Instructions for the task: Below are records to print word for word; include none of their pictures.

Information shown:
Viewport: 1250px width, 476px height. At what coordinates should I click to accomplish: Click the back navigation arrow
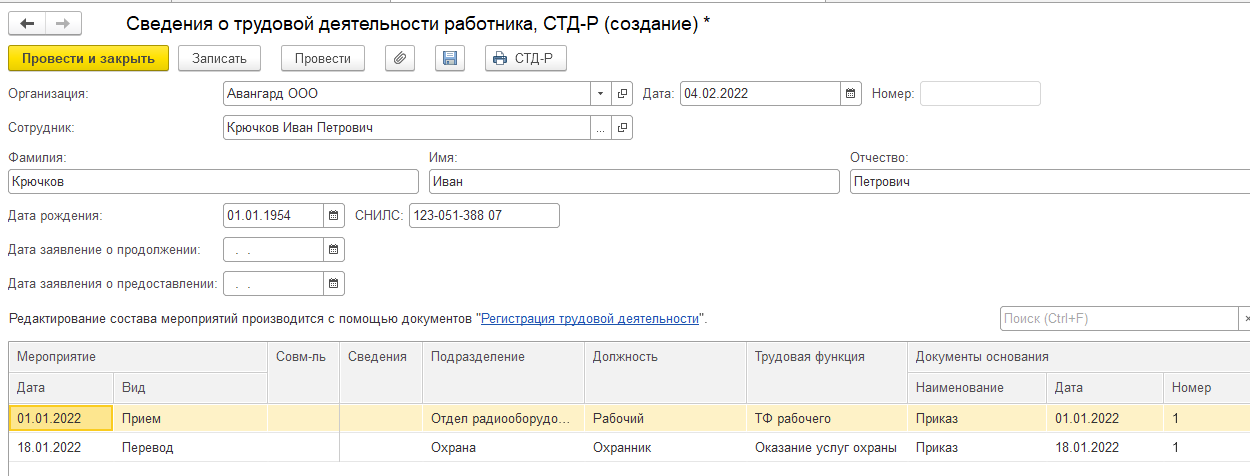tap(27, 24)
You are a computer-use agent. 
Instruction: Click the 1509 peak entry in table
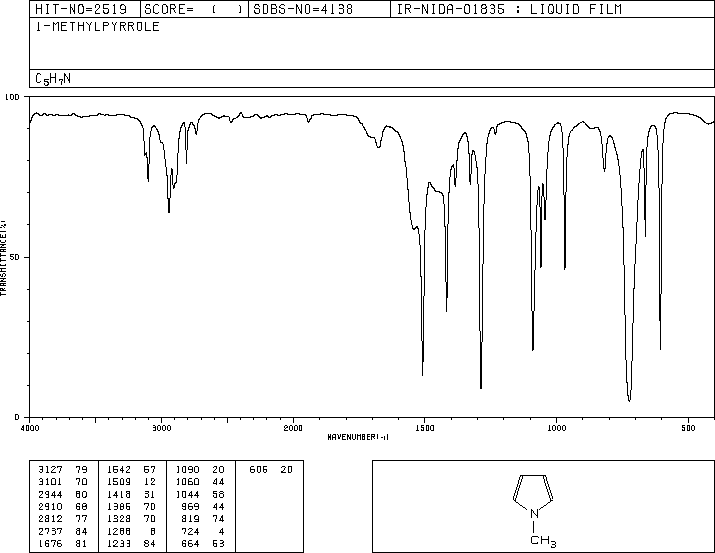pos(131,482)
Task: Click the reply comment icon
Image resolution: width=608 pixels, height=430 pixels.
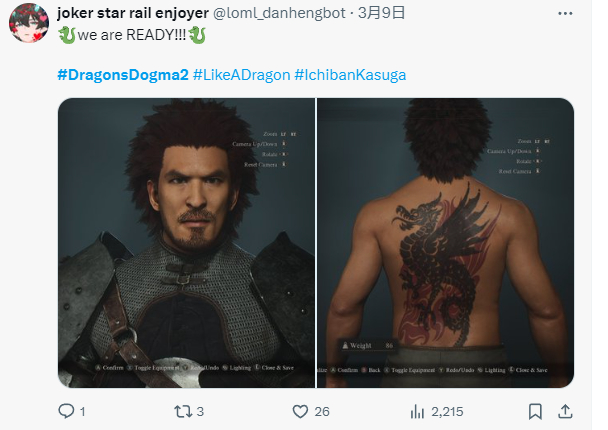Action: (x=67, y=411)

Output for this task:
Viewport: 1250px width, 476px height. At what coordinates should I click to accomplish: Click the back navigation arrow
tap(27, 24)
You are a computer-use agent. 
Instruction: Click the 1509 peak entry in table
pos(131,482)
Task: Click the reply comment icon
Image resolution: width=608 pixels, height=430 pixels.
Action: (x=67, y=411)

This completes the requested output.